What consumers want: Are we sure it’s multichannel engagement?

via Flickr © wwarby (CC BY 2.0)

via Flickr © wwarby (CC BY 2.0)

Understanding the dynamics of B2C communications - what channels are being used, which are on the rise and which are rated as particularly useful and why - is always interesting to marketeers. It’s also crucial info for Communications Service Providers, so here’s some interesting bits from the annual ‘White Book’ report compiled by multichannel business communications experts Oxygen8. It’s entitled 'Mastering multichannel journeys: making engagement pay.'

According to the report 75 per cent of businesses already use four different channels - website, social media, email and messaging. From the other end of the telescope the researchers calculate that about half of the UK population (31.7 million people) have historically ‘connected’ in this way with an average of six businesses via their mobiles. As a consumer I’m not sure that my getting a text saying my dry cleaning is ready amounts to my feeling ‘connected’ to that particular business, but lets leave that aside for the moment.

The research also indicates that 91 per cent of UK mobile users will make one or mobile payments this year. About a quarter of mobile users said they expected to spend more via their mobiles as and when additional payment platforms became available at the point of purchase, such as carrier billing. So good news there.

There are signs though that all this happy B2C ‘connectedness’ is reluctantly put-up-with rather than enthusiastically embraced by a public no doubt expecting that any surrender of a number or email address will result in a torrent of annoying spam and/or repeated hounding in an attempt to sell more of the same. (see today’s story - Most Europeans are worried about the security and privacy of their private online data - with good reason).

Oxygen8’s figures show that a typical connected consumer will increase the number of channels a business can potentially connect to them, from two to three up to the point of purchase. Once the purchase is made this drops back down to two.

Oxygen8 also reports that companies - not surprisingly us sceptics would say -  find that engaging with consumers “becomes increasingly challenging over time”.  Of course it does.

It also reports that an average of 22 per cent of consumers claim businesses are increasing the

frequency and relevance of communications with a positive effect post-purchase. In other words a minority of consumers (22 per cent) don’t mind or even like being hounded (my words) to buy more things having bought one thing. Err, my arithmetic says that probably means that 80 per cent DON’T like being hounded and I’m with them.

One more strand of this ‘just leave me alone’ consumer tendency might be apparent in another statistic: so-called brand advocates (people happy to recommend a particular good or service) reduce from 25 per cent to 13 per cent following a purchase, says the report.

However, help is at hand.

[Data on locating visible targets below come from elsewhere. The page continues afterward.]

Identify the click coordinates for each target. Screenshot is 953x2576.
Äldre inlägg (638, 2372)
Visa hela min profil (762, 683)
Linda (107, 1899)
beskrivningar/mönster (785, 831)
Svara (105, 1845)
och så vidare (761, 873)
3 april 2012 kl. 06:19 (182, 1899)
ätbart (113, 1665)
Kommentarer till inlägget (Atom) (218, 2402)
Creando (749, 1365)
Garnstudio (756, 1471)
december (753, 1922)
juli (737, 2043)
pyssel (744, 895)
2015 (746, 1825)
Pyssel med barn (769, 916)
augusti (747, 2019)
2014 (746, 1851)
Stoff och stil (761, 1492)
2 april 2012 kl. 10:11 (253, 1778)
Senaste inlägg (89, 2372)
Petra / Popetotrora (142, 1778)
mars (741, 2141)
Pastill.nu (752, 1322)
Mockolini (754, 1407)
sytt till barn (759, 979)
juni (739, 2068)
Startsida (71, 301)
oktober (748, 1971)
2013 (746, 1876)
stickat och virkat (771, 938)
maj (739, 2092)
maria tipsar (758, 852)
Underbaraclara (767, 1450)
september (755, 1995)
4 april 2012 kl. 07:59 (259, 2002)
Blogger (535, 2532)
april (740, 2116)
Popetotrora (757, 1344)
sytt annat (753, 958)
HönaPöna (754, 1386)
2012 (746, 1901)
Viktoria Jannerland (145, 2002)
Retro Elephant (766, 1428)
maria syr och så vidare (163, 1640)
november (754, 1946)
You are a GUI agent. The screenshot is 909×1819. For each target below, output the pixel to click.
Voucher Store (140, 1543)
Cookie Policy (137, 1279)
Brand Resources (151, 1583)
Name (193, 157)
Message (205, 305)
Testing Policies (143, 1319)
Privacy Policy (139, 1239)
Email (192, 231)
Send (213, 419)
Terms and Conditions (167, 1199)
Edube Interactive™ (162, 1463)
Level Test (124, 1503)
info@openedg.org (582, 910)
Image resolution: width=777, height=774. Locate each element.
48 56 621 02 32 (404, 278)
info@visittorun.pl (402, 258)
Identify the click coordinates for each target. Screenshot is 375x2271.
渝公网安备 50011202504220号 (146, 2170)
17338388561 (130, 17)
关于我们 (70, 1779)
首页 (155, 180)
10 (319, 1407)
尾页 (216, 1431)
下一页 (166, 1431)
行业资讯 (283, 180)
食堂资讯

All attempts by consumers to escape ‘engagement’ can be mitigated by those brilliant inventions (invented well before multimedia communications channels, by the way), vouchers and promotions. Over 50 per cent of mobile users are attracted by them and this, it’s implied, is a good way to keep them in touch.

According to Robert Townsend, Chief Marketing Officer at Oxygen8, the research shows that: “Engaging with consumers becomes increasingly challenging over time, our research reveals that voice calls remain the number one channel that businesses communicate with their customers…  [even though]… consumers preferred contact through SMS and email.”